Supplied records.

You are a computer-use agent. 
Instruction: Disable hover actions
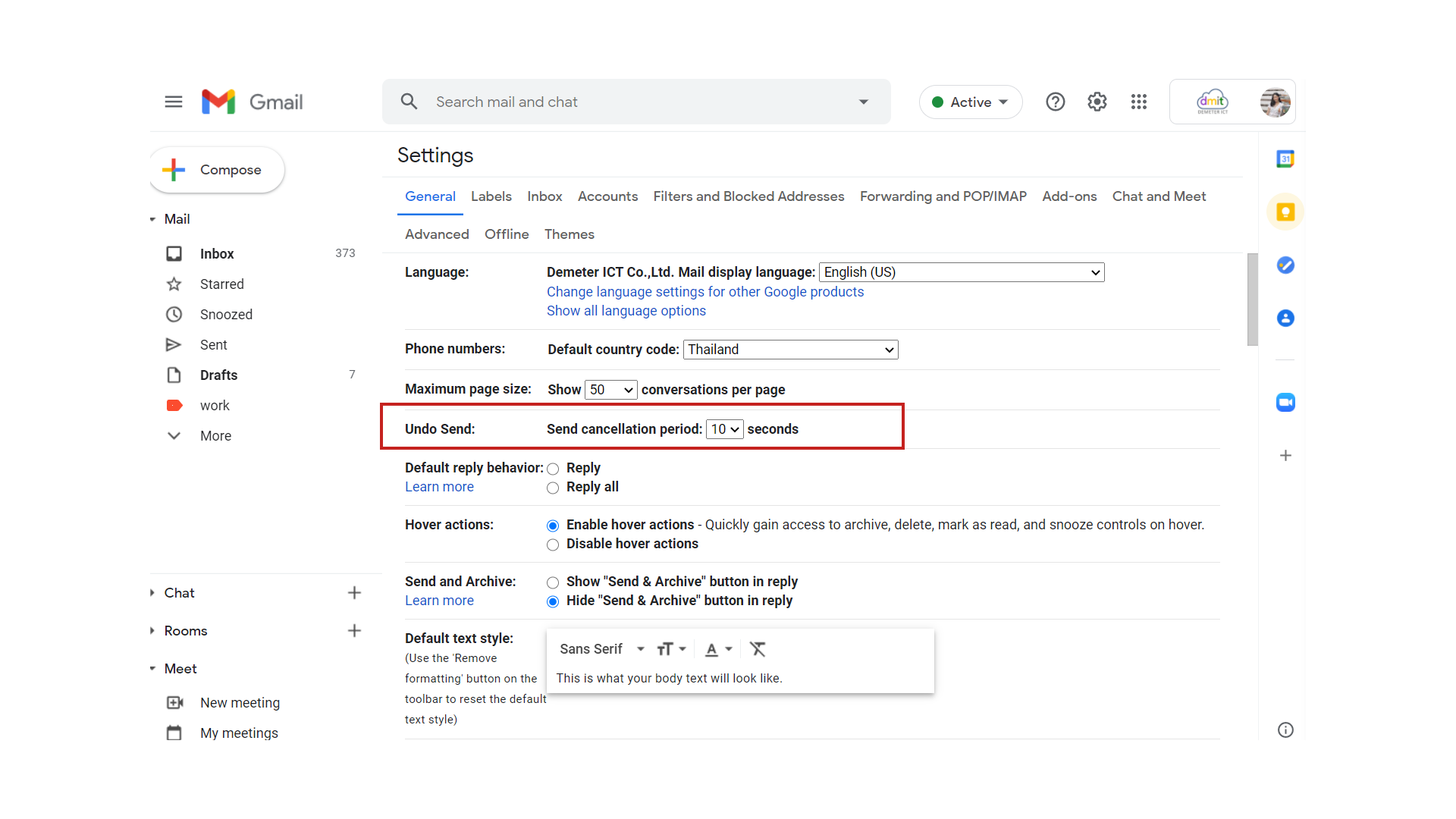click(x=553, y=544)

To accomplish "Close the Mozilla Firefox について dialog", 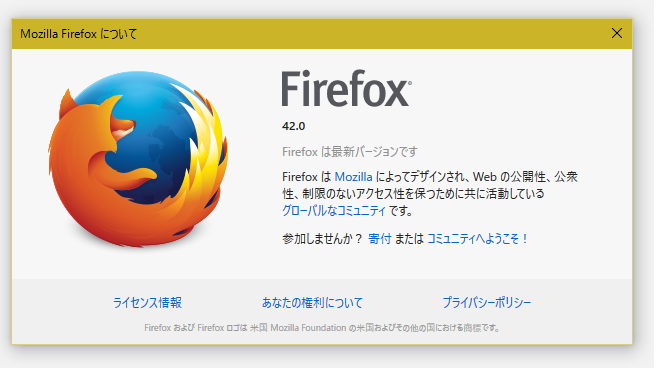I will (616, 33).
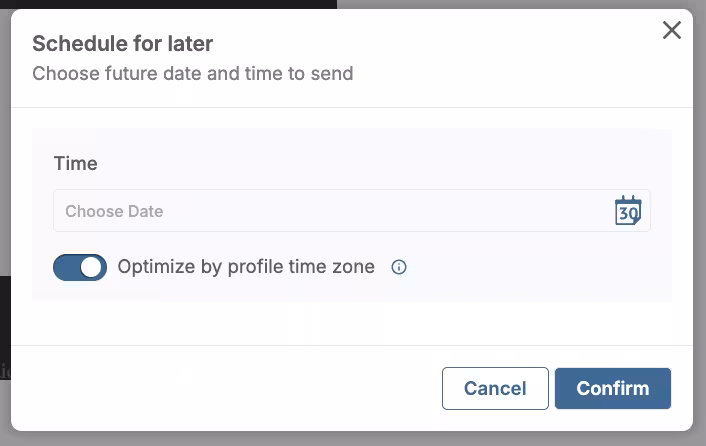706x446 pixels.
Task: Disable profile time zone optimization switch
Action: click(x=80, y=267)
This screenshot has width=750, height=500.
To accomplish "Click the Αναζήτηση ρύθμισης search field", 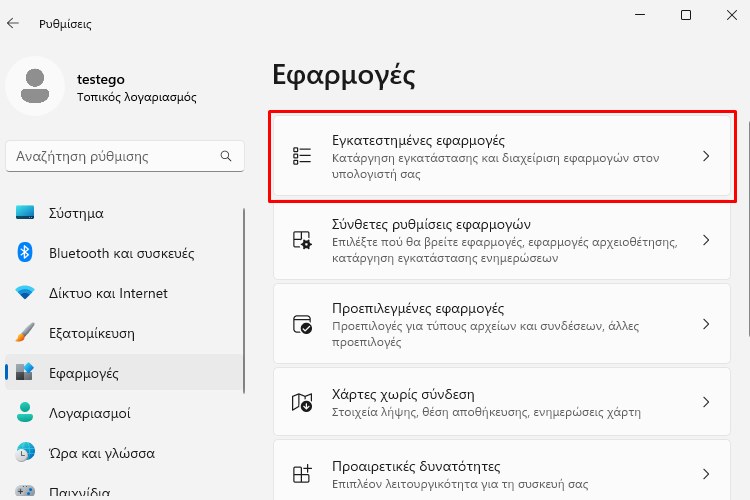I will coord(125,156).
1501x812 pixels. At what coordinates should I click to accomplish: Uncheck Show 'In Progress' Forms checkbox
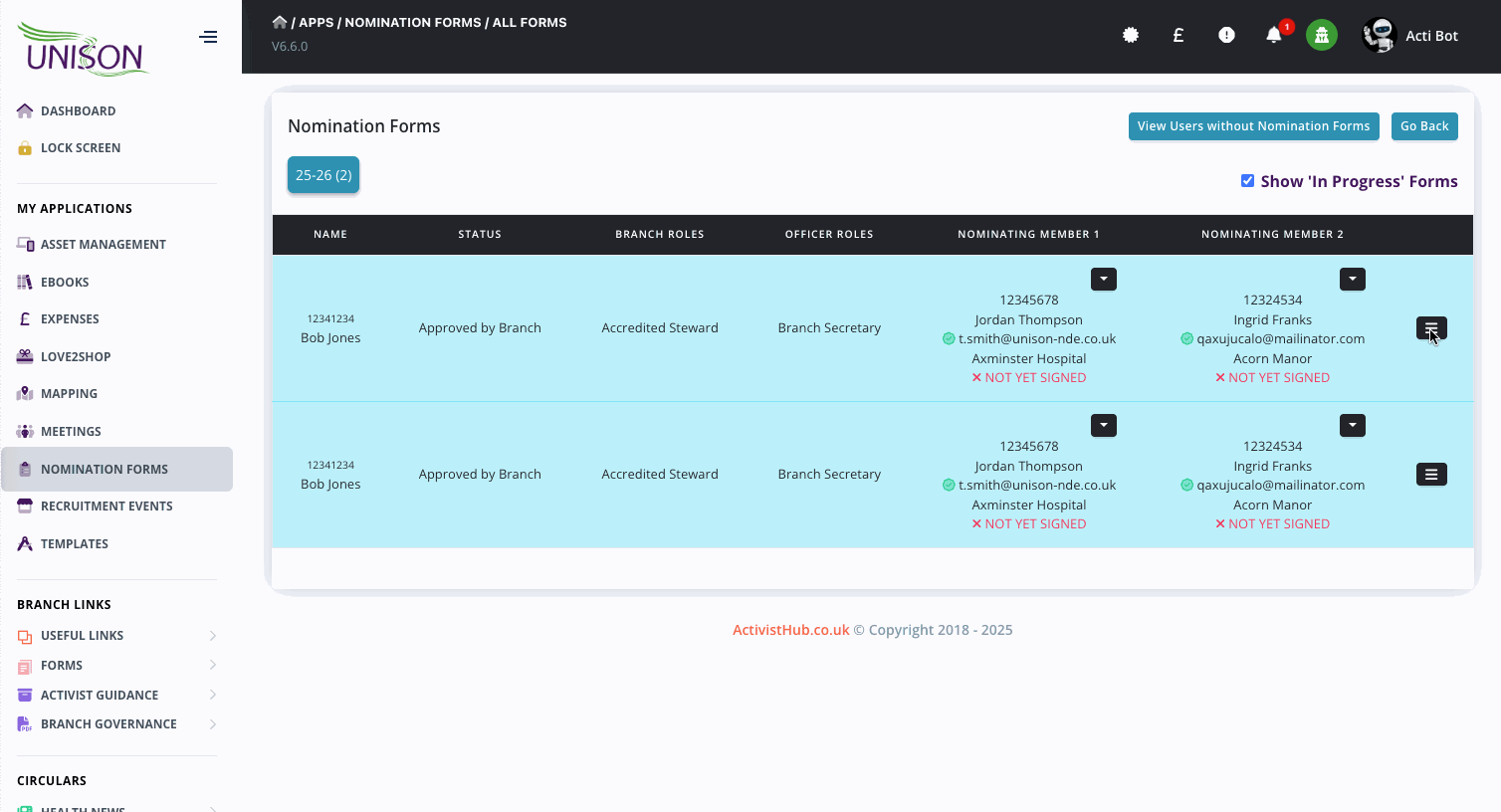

Exercise requirements. Find every line in the items above that contains the word "Disable" and copy each of those lines in full.

Written response.
Instruction: Disable hover actions
Task: Disable profile time zone optimization switch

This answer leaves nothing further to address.